** Opening The data block **
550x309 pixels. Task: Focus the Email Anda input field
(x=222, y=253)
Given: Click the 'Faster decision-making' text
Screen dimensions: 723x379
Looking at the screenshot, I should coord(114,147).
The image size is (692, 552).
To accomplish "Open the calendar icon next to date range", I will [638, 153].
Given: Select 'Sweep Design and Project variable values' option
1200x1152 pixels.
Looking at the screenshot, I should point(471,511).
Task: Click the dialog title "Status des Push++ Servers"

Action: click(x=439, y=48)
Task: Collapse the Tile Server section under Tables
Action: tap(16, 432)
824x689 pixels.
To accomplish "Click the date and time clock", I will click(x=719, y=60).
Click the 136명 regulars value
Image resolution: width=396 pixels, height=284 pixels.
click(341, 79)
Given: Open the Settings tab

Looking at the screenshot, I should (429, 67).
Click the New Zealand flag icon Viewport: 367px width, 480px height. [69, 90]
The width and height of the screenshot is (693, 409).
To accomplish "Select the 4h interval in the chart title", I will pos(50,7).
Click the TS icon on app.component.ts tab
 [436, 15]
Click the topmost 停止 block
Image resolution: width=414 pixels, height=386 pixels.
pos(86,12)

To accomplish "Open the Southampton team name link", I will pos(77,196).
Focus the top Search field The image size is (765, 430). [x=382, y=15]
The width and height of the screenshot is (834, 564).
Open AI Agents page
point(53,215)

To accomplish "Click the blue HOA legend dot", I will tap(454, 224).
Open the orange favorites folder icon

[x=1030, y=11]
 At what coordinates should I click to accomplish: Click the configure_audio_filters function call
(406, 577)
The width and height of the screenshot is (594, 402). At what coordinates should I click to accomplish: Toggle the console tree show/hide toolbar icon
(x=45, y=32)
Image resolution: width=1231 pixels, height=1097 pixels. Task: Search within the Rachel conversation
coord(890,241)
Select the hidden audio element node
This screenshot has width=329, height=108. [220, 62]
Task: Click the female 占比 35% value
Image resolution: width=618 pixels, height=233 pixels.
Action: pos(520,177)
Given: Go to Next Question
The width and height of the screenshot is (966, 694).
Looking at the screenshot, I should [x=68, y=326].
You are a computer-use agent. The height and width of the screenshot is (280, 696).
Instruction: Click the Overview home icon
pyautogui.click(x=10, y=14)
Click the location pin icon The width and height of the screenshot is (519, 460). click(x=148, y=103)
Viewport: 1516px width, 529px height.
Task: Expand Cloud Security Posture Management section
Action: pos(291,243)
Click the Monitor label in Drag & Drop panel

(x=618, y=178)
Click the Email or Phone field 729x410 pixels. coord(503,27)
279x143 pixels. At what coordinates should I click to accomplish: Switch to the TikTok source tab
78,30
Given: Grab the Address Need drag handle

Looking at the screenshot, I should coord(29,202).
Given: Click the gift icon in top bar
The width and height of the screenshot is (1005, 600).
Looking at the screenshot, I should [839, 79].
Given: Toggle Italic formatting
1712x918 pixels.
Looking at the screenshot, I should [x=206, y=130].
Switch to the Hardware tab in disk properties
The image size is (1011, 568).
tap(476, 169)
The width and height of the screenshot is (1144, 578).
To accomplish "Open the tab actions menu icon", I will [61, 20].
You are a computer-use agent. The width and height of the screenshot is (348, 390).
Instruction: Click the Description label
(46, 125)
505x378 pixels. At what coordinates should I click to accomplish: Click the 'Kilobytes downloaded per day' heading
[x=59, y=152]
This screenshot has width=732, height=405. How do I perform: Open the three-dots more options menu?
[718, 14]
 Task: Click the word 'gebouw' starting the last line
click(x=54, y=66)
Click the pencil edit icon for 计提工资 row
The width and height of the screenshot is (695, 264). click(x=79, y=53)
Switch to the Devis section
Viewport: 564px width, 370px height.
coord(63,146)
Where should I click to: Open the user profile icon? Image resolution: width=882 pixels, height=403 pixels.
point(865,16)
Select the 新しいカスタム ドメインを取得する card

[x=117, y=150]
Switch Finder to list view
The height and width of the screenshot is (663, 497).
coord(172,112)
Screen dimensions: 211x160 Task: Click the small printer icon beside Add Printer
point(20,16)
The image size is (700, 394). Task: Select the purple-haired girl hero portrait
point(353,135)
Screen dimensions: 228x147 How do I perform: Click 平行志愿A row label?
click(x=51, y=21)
** Closing The data block **
Exercise objective: Could you return exactly the lines above from the line with "The width and height of the screenshot is (1005, 600)." to the line with "Given: Toggle Italic formatting", both included, and nothing else?

Exercise solution:
The width and height of the screenshot is (1005, 600).
Looking at the screenshot, I should [839, 79].
Given: Toggle Italic formatting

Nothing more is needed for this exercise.